| REQUIRED WORK |
- 1) Answer these questions using the AGM passage:
(a) What inequality is given as equivalent to r ≤ √10?
(b) On what interval does R(r) need to be studied?
(c) What approximation of √10 allows the new AGM to be calculated without a calculator?
- 2) Print the portion of the AGM passage that begins at the words "So, let’s redefine" and ends after the words "in Peter’s post.".
- 3) Supply what comes next in the AGM passage, picking up after its final sentence.

| PASSAGE PROVIDED |
Here, the flexibility of the definition of the $\mathrm{AGM}$ comes into play. Due to the choice of a suitable presentation of the numbers we can guarantee that $r$ isn’t too big. If we have $r\leq \sqrt{10}$ which is equivalent to $\sqrt{10}b\geq a \geq b$ we calculate $\mathrm{AGM}(A,B)$ as above. If $a>\sqrt{10}b$, we change the presentation of the number:

\begin{align*}B=b \cdot 10^y = (10b)\cdot 10^{y-1}=:b’ \cdot 10^{y-1} \end{align*}
and continue from there.

So, let’s redefine the $\mathrm{AGM}$ for $10>a\geq b\geq 1$ like this:

$\mathrm{AGM}(A,B)=\begin{cases} \mathrm{AM}(a,b)\cdot 10^{\mathrm{AM}(x,y)}, & \sqrt{10}b\geq a,\\ \mathrm{AM}(10b,a)\cdot 10^{\mathrm{AM}(x,y-1)}, & \text{otherwise}. \end{cases}$

Note, that in the second case we have $\sqrt{10}a>10b>a$, so that the roles of the pair $(a,b)$ are taken over by the pair $(10b,a)$. Setting $r=10b/a$ in the second case, we have in both cases $1\leq r\leq \sqrt{10}$, so we only have to study $R(r)$ in the interval $[1,\sqrt{10}]$, which will turn out to be rather benign.

Note also, that this new $\mathrm{AGM}$ can still be calculated without a calculator when using the approximation $\sqrt{10}\approx 3$, as Colin Beveridge suggested in Peter’s post.

| DATA BELOW |
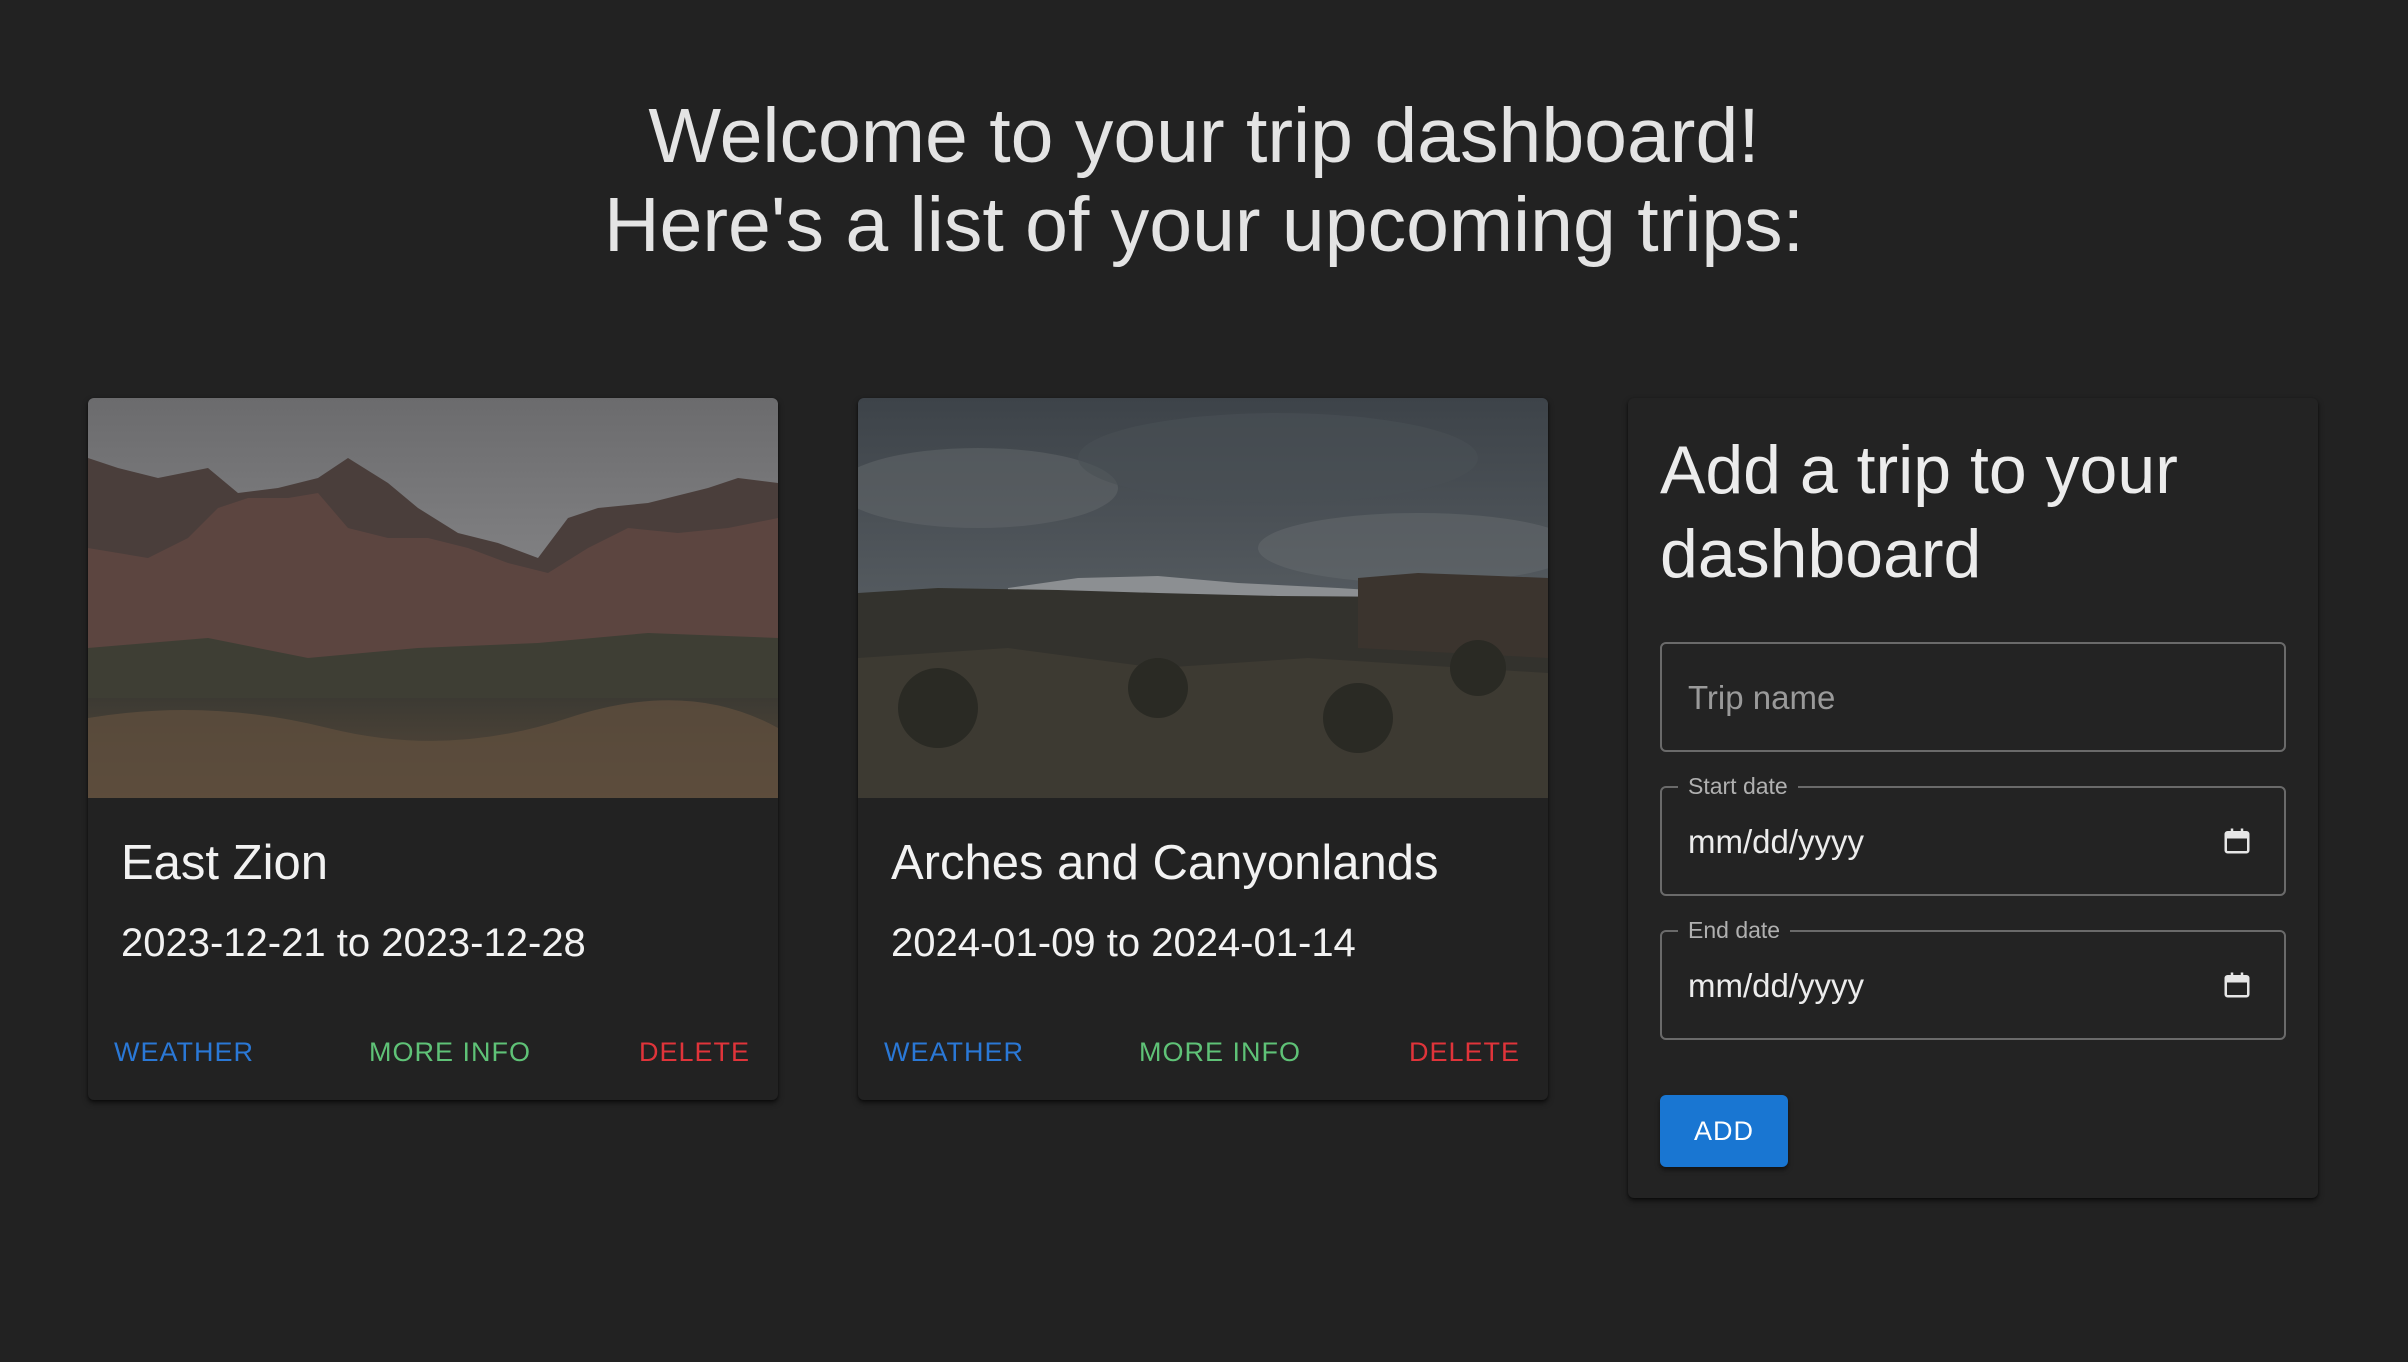 This screenshot has height=1362, width=2408. Describe the element at coordinates (1973, 978) in the screenshot. I see `end-date-input: End date mm/dd/yyyy` at that location.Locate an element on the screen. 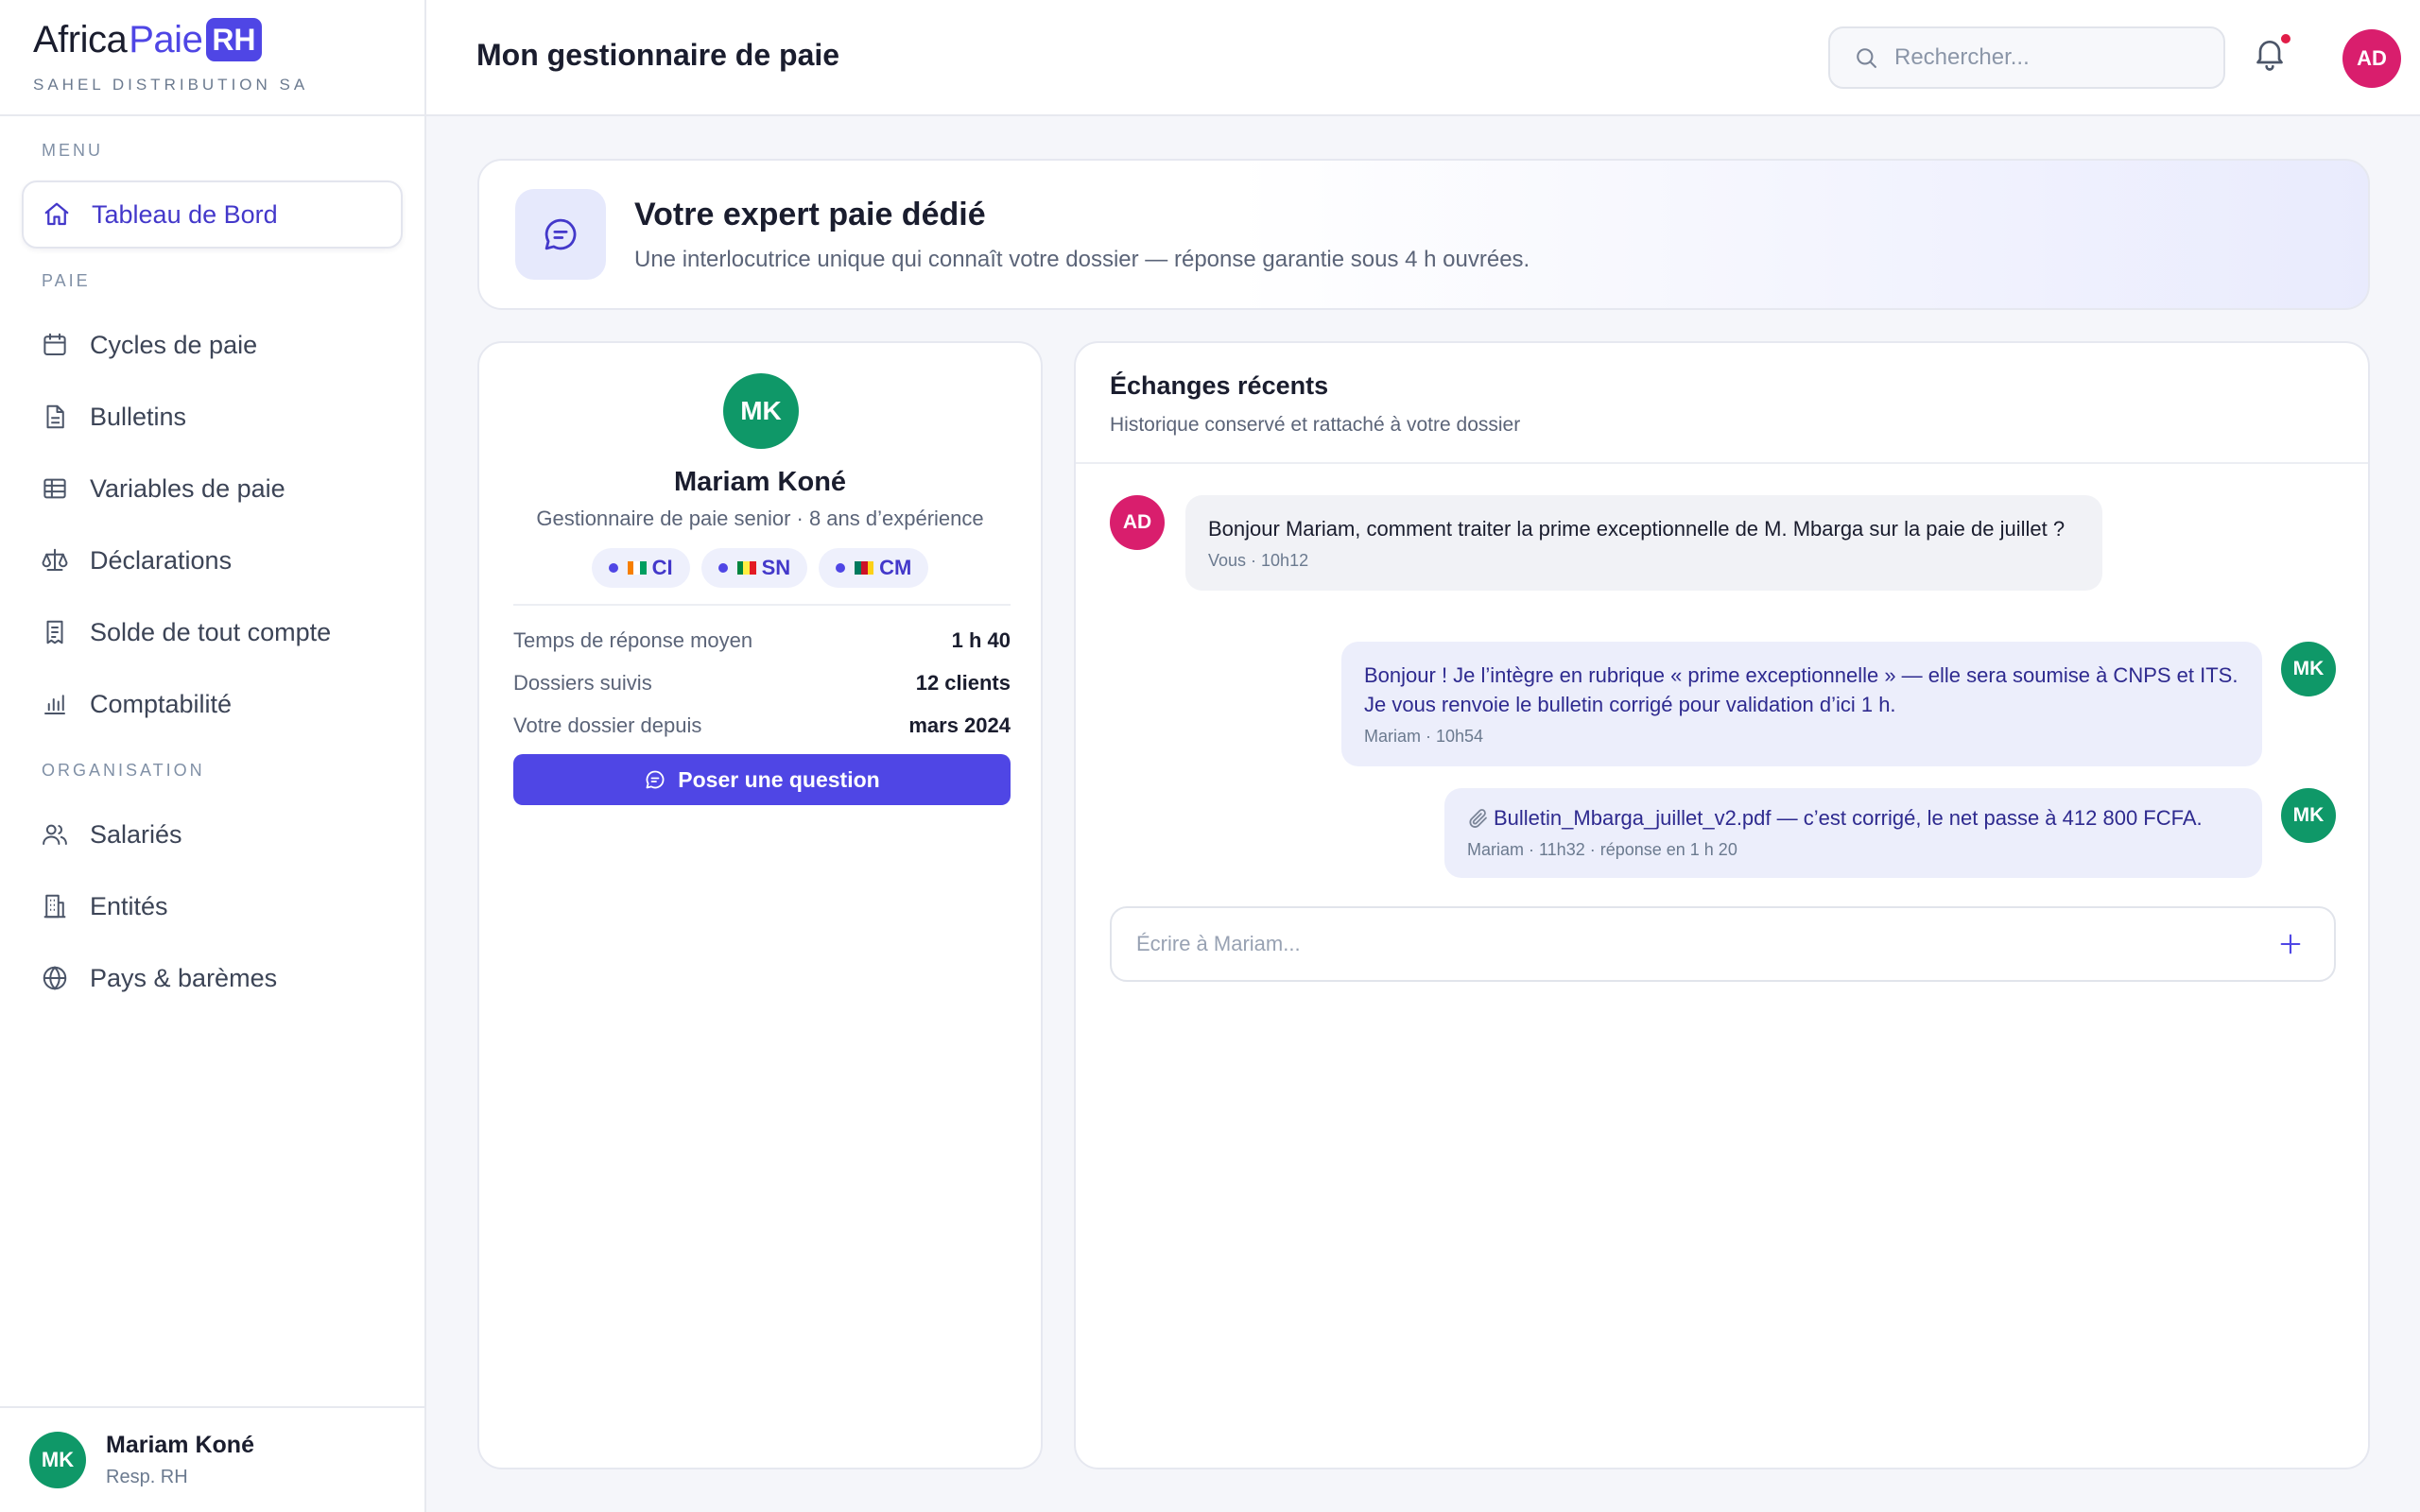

| WRITTEN ANSWERS |
- 1)
(a) √10·b ≥ a ≥ b
(b) The interval [1, √10]
(c) √10 ≈ 3

- 2)
So, let’s redefine the $\mathrm{AGM}$ for $10>a\geq b\geq 1$ like this:

$\mathrm{AGM}(A,B)=\begin{cases} \mathrm{AM}(a,b)\cdot 10^{\mathrm{AM}(x,y)}, & \sqrt{10}b\geq a,\\ \mathrm{AM}(10b,a)\cdot 10^{\mathrm{AM}(x,y-1)}, & \text{otherwise}. \end{cases}$

Note, that in the second case we have $\sqrt{10}a>10b>a$, so that the roles of the pair $(a,b)$ are taken over by the pair $(10b,a)$. Setting $r=10b/a$ in the second case, we have in both cases $1\leq r\leq \sqrt{10}$, so we only have to study $R(r)$ in the interval $[1,\sqrt{10}]$, which will turn out to be rather benign.

Note also, that this new $\mathrm{AGM}$ can still be calculated without a calculator when using the approximation $\sqrt{10}\approx 3$, as Colin Beveridge suggested in Peter’s post.

- 3)
In the example above with $A=999$ and $B=1000$ we write $B=10\cdot 10^2$ and find with this new definition of the $\mathrm{AGM}$:

\begin{align*}\mathrm{AGM}(999;1000)=\mathrm{AM}(9.99;10) \cdot 10^{\mathrm{AM}(2;2)}=999.5, \end{align*}

This coincides with the arithmetic mean of the two numbers and is really close to the geometric mean. This is looking promising.

If we define the $\mathrm{AGM}$ of two numbers $A$ and $B$ in the way explained above, we get the following two inequalities:

\begin{align*} (I) \quad & \mathrm{GM}(A,B)\leq \mathrm{AGM}(A,B) \leq \mathrm{GM}(A,B) \cdot 1.2 \\ (II) \quad & \mathrm{GM}(A,B) \leq \mathrm{AGM}(A,B) \leq \mathrm{AM}(A,B) \end{align*}Both inequalities together mean that not a lot can go wrong when using the $\mathrm{AGM}$ with the appropriate presentation of the numbers: The $\mathrm{AGM}$ is bigger than the $\mathrm{GM}$, but exceeds it by maximally 20%, and it is always smaller than the $\mathrm{AM}$.

As a consequence, the $\mathrm{AGM}$ will always be between $A$ and $B$. So it is indeed a “mean” of some kind.

A proof of these two inequalities

(I) We only have to find the maximum of $R=\mathrm{AGM}/\mathrm{GM}$. Due to the discussion above we can assume that $\sqrt{10}b\geq a \geq b$, but $a$ can now be bigger than 10. The latter is not a problem though.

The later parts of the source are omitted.